[Your objective]
The entries are to be written out again with no differences.

==== Task inputs

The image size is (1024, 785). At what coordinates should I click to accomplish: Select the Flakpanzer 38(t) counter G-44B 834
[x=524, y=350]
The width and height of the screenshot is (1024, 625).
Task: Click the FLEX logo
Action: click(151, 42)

========

[Written answer]
The image size is (1024, 785). At what coordinates should I click to accomplish: Select the Flakpanzer 38(t) counter G-44B 834
[x=524, y=350]
The width and height of the screenshot is (1024, 625).
Task: Click the FLEX logo
Action: click(151, 42)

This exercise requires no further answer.